Acresce a promoção de processos de compras públicas sustentáveis, nomeadamente nos serviços de alimentação escolar. Em colaboração com os municípios e a CCDR-LVT, a AML define critérios para integrar a sustentabilidade e a resiliência nos sistemas alimentares locais. Esta iniciativa garante que as compras públicas apoiam os agricultores locais e as práticas alimentares sustentáveis. O Secretário Metropolitano sublinha a importância destas iniciativas: «O nosso objetivo é criar um sistema alimentar resiliente e sustentável que possa resistir aos desafios futuros, promovendo simultaneamente a saúde e o bem-estar. Ao integrar a sustentabilidade nos nossos processos de contratação pública, estamos a dar um exemplo a seguir por outras regiões», observa.
As experiências e lições apreendidas pela AML ilustram os benefícios práticos e o poder transformador dessas iniciativas, destacando a importância de um envolvimento contínuo e de uma colaboração estreita entre as cidades europeias.
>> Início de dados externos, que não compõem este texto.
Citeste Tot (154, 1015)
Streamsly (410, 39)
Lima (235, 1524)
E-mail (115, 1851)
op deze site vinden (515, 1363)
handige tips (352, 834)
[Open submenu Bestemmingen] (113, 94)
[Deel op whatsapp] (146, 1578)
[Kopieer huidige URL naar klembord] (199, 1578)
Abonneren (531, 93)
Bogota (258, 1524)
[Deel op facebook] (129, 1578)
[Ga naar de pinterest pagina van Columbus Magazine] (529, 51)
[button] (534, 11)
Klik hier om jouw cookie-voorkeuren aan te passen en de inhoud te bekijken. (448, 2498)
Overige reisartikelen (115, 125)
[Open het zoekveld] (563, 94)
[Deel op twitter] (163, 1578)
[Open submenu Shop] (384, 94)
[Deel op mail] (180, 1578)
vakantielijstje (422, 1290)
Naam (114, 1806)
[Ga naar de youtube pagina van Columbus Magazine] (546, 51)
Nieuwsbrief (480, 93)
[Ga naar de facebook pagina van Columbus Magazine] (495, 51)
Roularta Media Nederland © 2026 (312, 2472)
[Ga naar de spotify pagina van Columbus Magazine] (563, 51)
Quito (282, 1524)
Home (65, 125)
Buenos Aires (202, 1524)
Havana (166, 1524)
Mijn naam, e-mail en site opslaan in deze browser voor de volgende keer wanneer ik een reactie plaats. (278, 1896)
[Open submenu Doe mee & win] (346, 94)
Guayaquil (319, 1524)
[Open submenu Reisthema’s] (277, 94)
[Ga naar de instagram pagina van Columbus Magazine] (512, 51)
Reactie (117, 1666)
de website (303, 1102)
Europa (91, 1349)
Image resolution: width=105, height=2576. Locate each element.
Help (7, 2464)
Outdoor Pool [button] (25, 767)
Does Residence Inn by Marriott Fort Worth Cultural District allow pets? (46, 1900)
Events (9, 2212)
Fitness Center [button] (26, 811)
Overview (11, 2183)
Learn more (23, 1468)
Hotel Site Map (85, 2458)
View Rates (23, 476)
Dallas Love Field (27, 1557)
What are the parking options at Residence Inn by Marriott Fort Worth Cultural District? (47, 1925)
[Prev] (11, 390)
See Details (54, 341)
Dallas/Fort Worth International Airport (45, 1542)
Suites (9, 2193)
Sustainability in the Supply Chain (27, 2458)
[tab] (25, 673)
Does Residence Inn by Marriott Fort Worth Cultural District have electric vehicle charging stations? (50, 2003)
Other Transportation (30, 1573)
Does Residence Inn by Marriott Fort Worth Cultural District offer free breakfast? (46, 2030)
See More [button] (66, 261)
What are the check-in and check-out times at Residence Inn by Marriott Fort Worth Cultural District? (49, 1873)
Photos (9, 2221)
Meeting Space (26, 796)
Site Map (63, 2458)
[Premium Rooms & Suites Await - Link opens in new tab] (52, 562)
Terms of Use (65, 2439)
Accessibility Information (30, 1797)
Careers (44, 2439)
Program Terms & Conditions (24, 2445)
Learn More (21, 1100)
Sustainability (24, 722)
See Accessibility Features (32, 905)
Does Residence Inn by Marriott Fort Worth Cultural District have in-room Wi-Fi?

O compromisso com estes projetos demonstra uma abordagem integrada aos sistemas alimentares urbanos, abordando as dimensões económica, ambiental e social. Ao alavancar o apoio e os recursos da Parceria para a Alimentação, a AML está bem posicionada para liderar o caminho da transformação do sistema alimentar sustentável.
Rumo a Sistemas Alimentares Urbanos Mais Sustentáveis
A Parceria para a Alimentação da Agenda Urbana para a União Europeia representa um avanço significativo na abordagem dos complexos desafios que os sistemas alimentares urbanos enfrentam atualmente. Ao incentivar a colaboração, alavancar uma vasta gama de conhecimentos e promover soluções inovadoras, esta parceria tem o potencial de implementar mudanças profundas e duradouras para a sustentabilidade alimentar urbana, não só abordando os desafios imediatos, mas também estabelecendo as bases para um futuro onde as cidades possam prosperar através de práticas alimentares inovadoras e sustentáveis. Através deste esforço colaborativo, as cidades europeias estão a moldar um futuro mais sustentável e equitativo, onde todos podem ter acesso a alimentos nutritivos e seguros.
As parcerias da Agenda Urbana para a União Europeia representam uma nova abordagem de trabalho multinível, para a política e a prática urbanas, promovendo a cooperação entre os Estados-Membros, as cidades, a Comissão Europeia e outras partes interessadas. No período de programação europeu 2021-2027, o apoio à Agenda Urbana é prestado pela Iniciativa Urbana Europeia. A Direção-Geral do Território (DGT) é o Ponto de Contacto Urbano da EUI em Portugal, constituindo um contacto direto para as partes interessadas nacionais, incentivando as autoridades de gestão, organismos intermediários e autoridades urbanas a beneficiarem do apoio e oportunidades oferecidos por esta iniciativa.
Este artigo resulta de uma parceria com a DIREÇÃO-GERAL DO TERRITÓRIO; Iniciativa Urbana Europeia; e URBACT e foi originalmente publicado na edição nº 44 da Smart Cities – Julho/Agosto/Setembro 2024, aqui com as devidas adaptações.